╭─ Dataset entries
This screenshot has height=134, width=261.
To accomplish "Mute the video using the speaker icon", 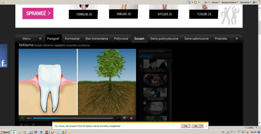I will [131, 118].
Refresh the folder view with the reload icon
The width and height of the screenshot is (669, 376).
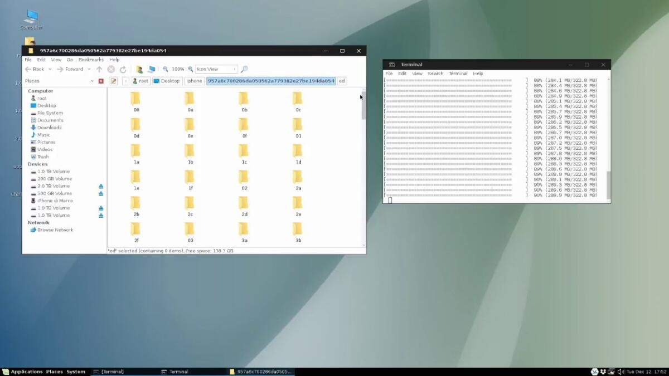click(x=123, y=69)
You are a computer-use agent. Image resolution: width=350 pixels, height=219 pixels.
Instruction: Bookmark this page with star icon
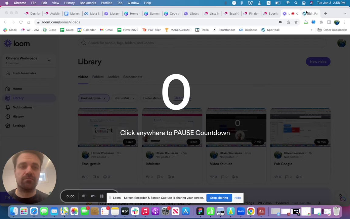[296, 22]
╰─
» Activity: Give back exactly the lines from the line with "Refresh the folder view with the reload icon" through the end of the records, both included; keep all pictures out.

» Reply to the task:
Refresh the folder view with the reload icon
The width and height of the screenshot is (669, 376).
click(x=123, y=69)
You are a computer-use agent. Image resolution: width=350 pixels, height=219 pixels.
Instruction: Bookmark this page with star icon
[296, 22]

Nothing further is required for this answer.